Embarking on a long legal battle
The villagers wanted to resist, and so they turned to the Center for Protection and Revival of Local Community Rights (CPCR) for help. This group, supported by AJWS since 2019, provides free training and legal support to communities facing land rights violations.
Right away, the CPCR team uncovered serious legal wrongdoing by the coal mining company and various government agencies. The mine’s Environmental Impact Assessment (EIA)—a document required for every project like this one—was badly outdated and not completed in consultation with the local community, as was required by law. Villagers even discovered that their names had been forged in records s related to the EIA.
After CPCR and the village sent letters to local officials and filed a lawsuit against the agencies involved in approving the mine, the court finally ruled to revoke the EIA report, a major blow to the mining company. Later this year, the court is expected to make a final decision on whether to allow the mine project to proceed.
Organizing against the mine has not been without risks. When villagers received threats and orders to cease and desist, CPCR provided legal aid and pushed back against misinformation circulated by the mining company.
Fighting outside of the courts
In addition to their legal strategy, CPCR worked with Kaboe Din to generate a wider public outcry. They held educational events on the ecological importance of the forest attended by hundreds of people and members of the press. They organized rallies to show decision makers they were being watched. They taught young activists to educate and organize their community on social media.
The CPCR team—in partnership with other groups—also trained villagers on their rights and how to push back against violations. Now, if they are harassed, arrested while protesting, or evicted from their homes, they know how to assert themselves.

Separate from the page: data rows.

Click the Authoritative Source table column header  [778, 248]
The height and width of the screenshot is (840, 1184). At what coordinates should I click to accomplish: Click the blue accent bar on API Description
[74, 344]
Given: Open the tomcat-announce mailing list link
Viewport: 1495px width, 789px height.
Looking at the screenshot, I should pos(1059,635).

A powerhouse legal and public relations team that won’t give up
Even when driving 10 hours roundtrip to remote villages like Kaboe Din, CPCR’s lawyers and experts have smiles on their faces. For some, this case is deeply personal.
Vachiraya “Vachi” Wiratboonyagon, who has been working in communications and public relations on the case, is also a member of an ethnic minority and grew up near Kaboe Din. Vachi shared that she feels “deeply connected to the community, and so happy for the villagers that the court ordered to protect their forest.”

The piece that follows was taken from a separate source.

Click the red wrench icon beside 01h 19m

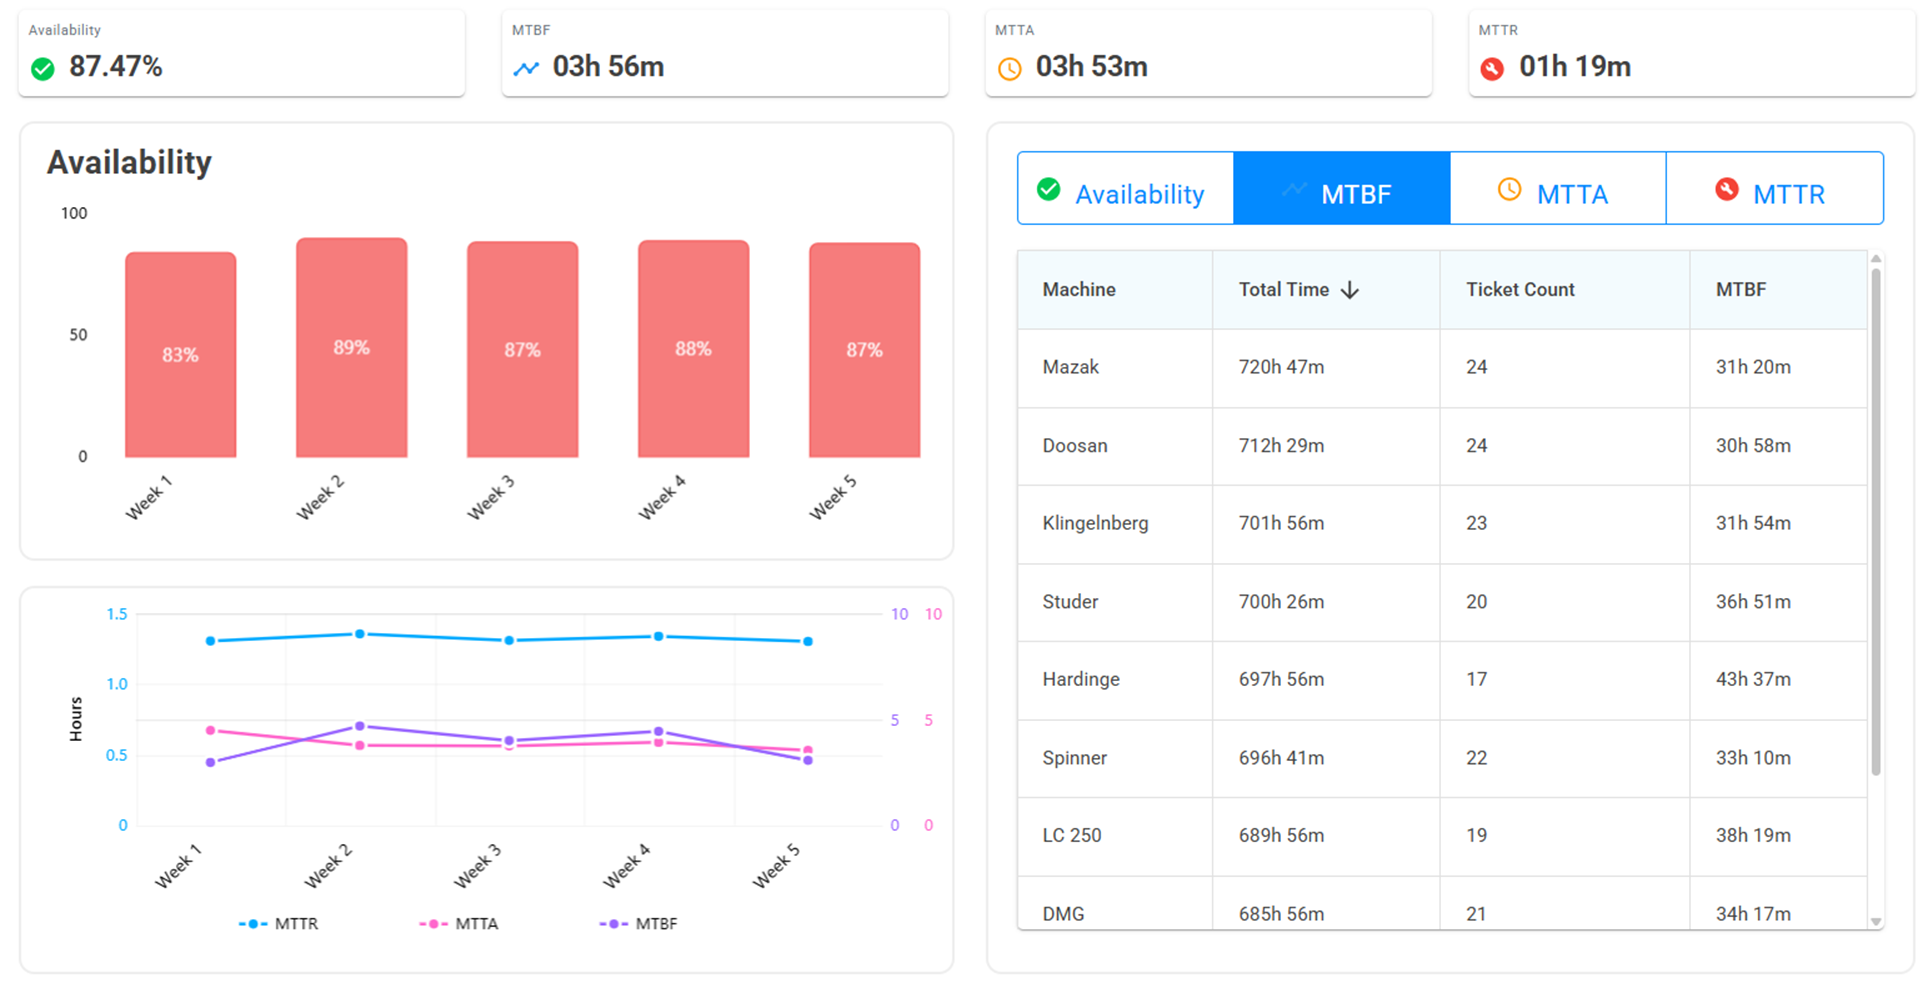1492,68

Worawuth Tamee, a community coordinator just out of law school, is also a member of an ethnic minority in Thailand. He feels a close kinship with the villagers of Kaboe Din, as his people have faced similar encroachments on their land. “CPCR sees this case not just as a single case,” shares Tamee, “We are using it as a model…We need to make big changes at the policy level.”

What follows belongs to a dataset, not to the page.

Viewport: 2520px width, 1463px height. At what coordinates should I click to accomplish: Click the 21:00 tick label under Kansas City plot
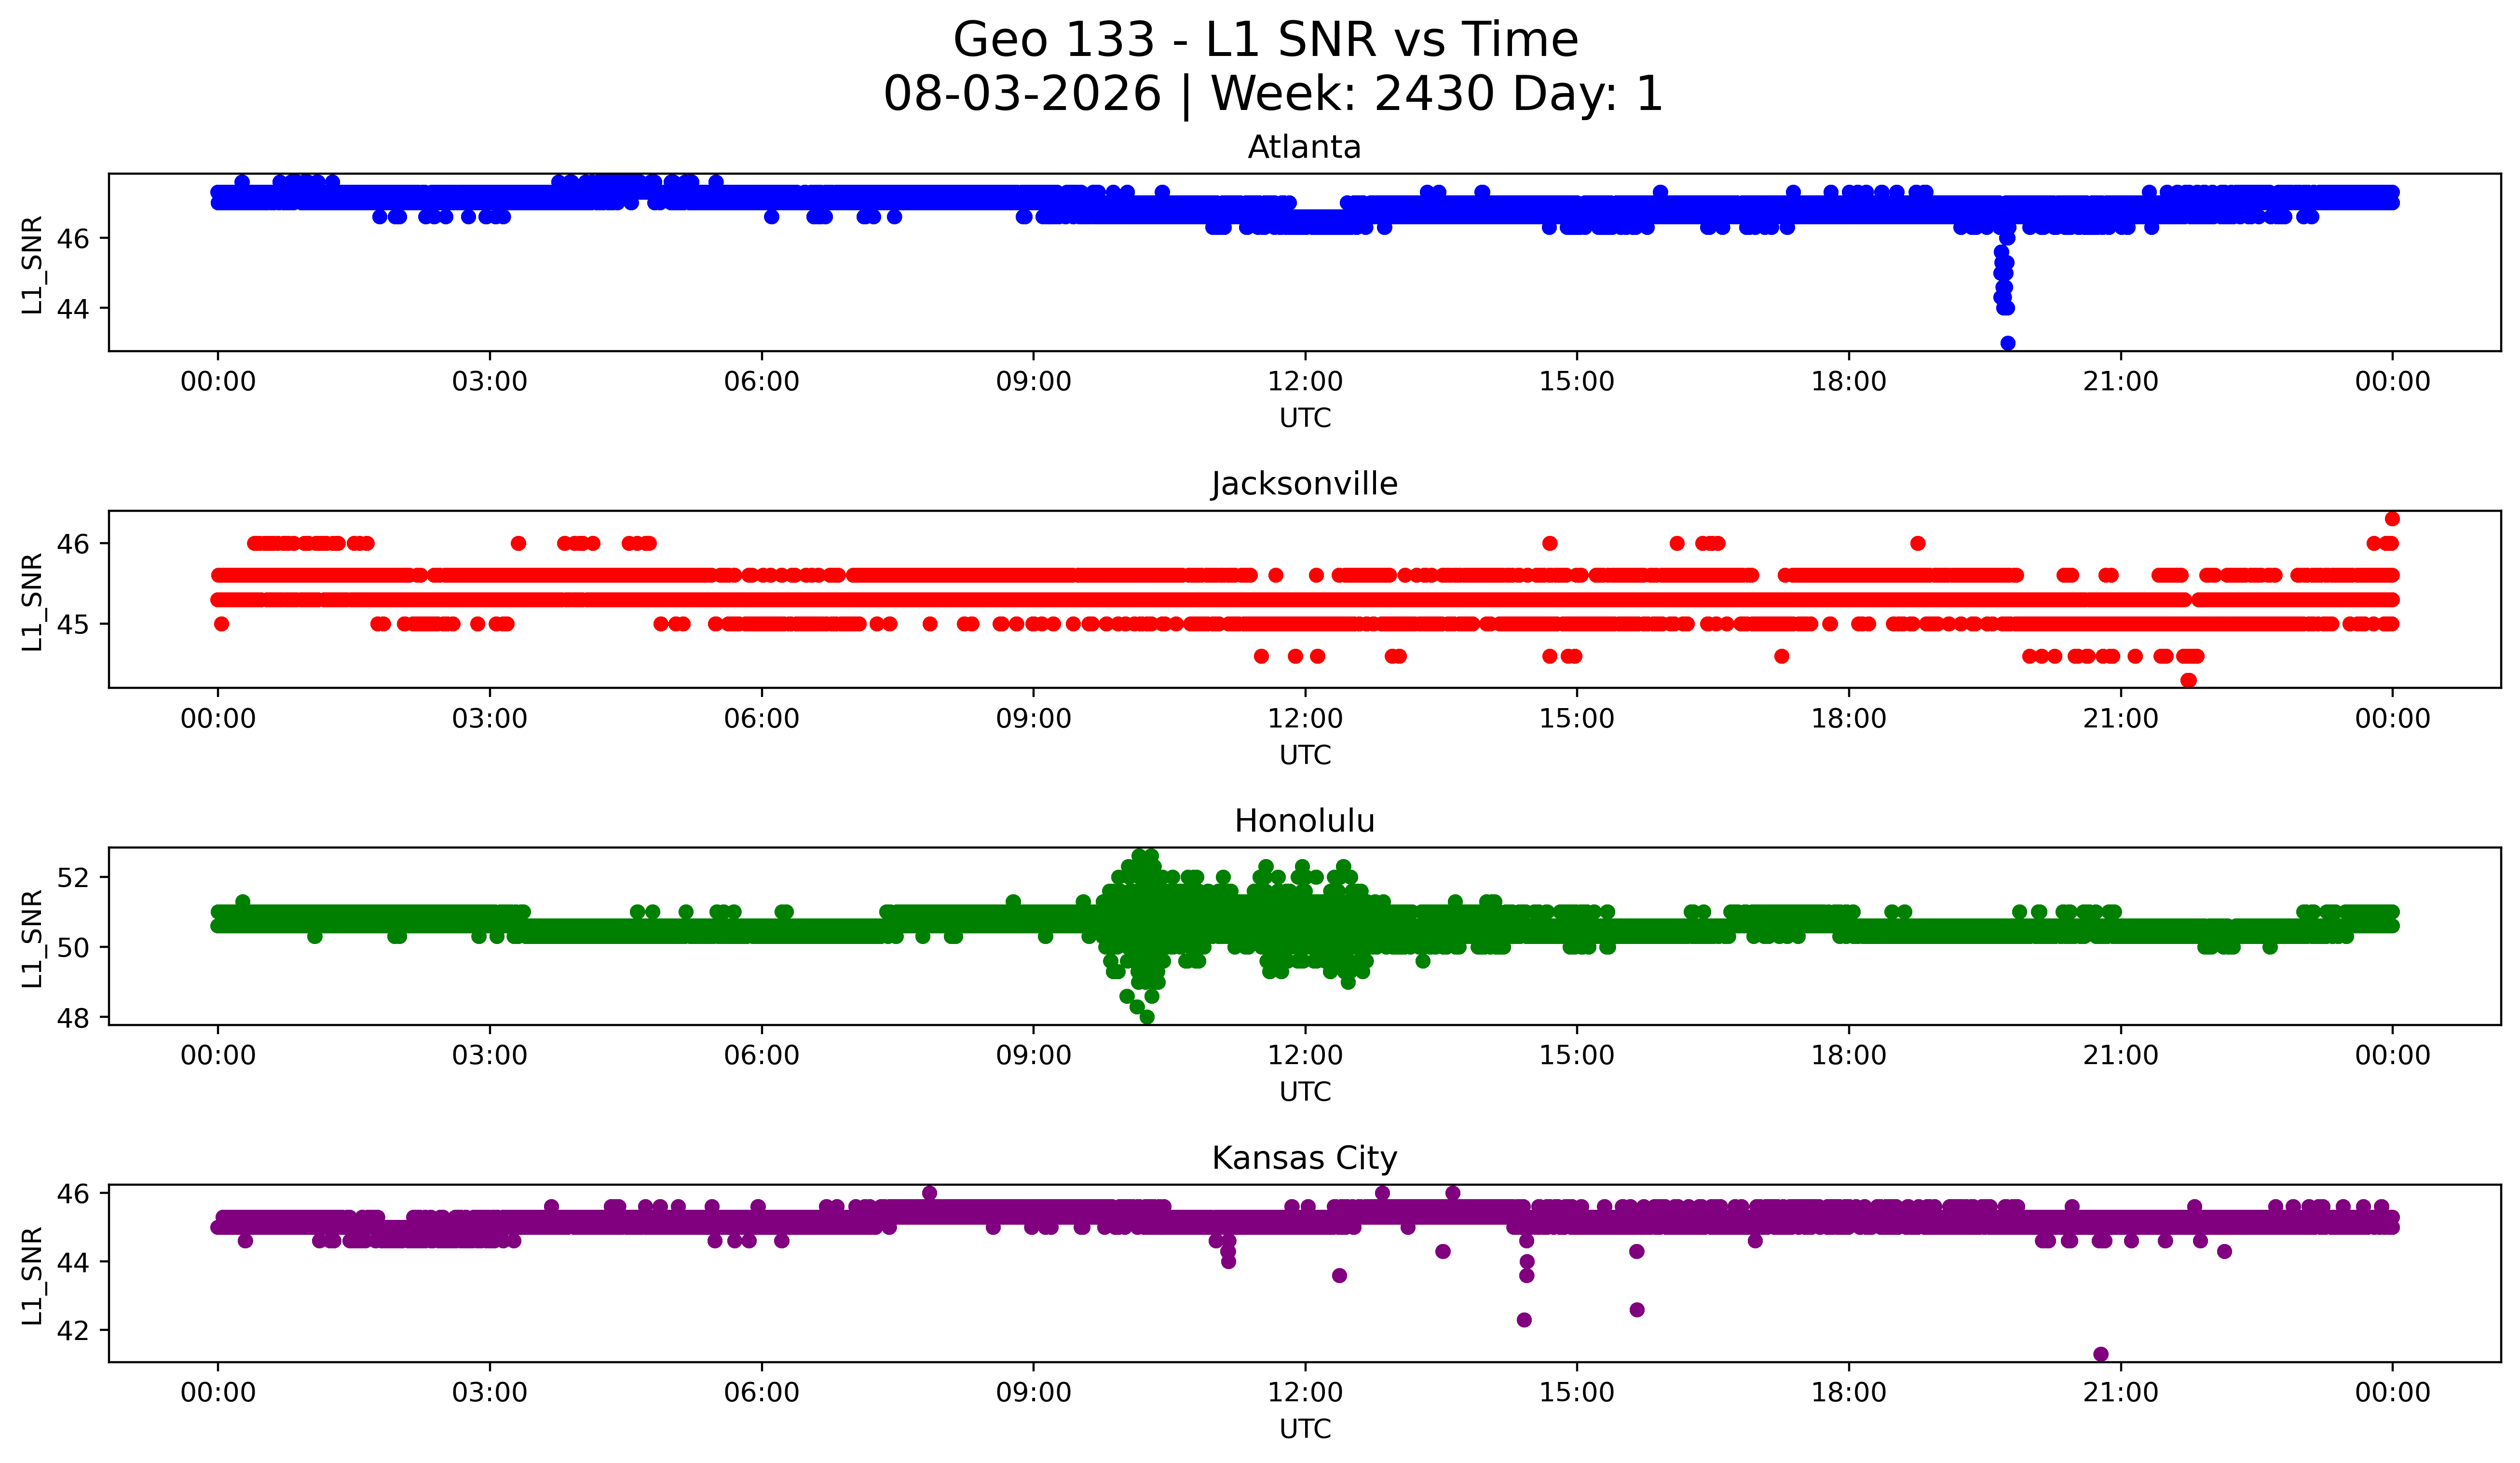click(2121, 1393)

The personal nature of this work can make it more challenging. CPCR staff cites the importance of help from AJWS’s in-country staff member in Thailand, who has coordinated trainings from experts, assisted the organization secure additional funding, and organized for an activist to share this work at an international conference. AJWS’s staff checked in “not just about the work, but our wellbeing,” shared Sarawut Pinkanta, a community coordinator at CPCR.
Setting a precedent for Indigenous rights
CPCR’s work to increase the visibility of the Indigenous land rights violations in Kaboe Din has led other communities to start similar campaigns. They are working with three ethnic communities to bring legal cases against mining companies.
Taking lessons from this case, CPCR has created networks—legal aid groups, farmers’ collectives, academics and Indigenous communities—to expand the movement for Indigenous rights and environmental protection. They’re working together and proposing policies that will prevent communities like Kaboe Din from having their ancestral lands stolen from them, while protecting the environment.
In Kaboe Din and other villages, young people are often leading the fight against corporate interests. Sumitchai Huttasan, CPCR’s Director, shares his hope for the future: “This is the story of people standing up and working together. The young people are very brave, and they are not scared of big money. I am hopeful because of the younger generations—they are powerful.”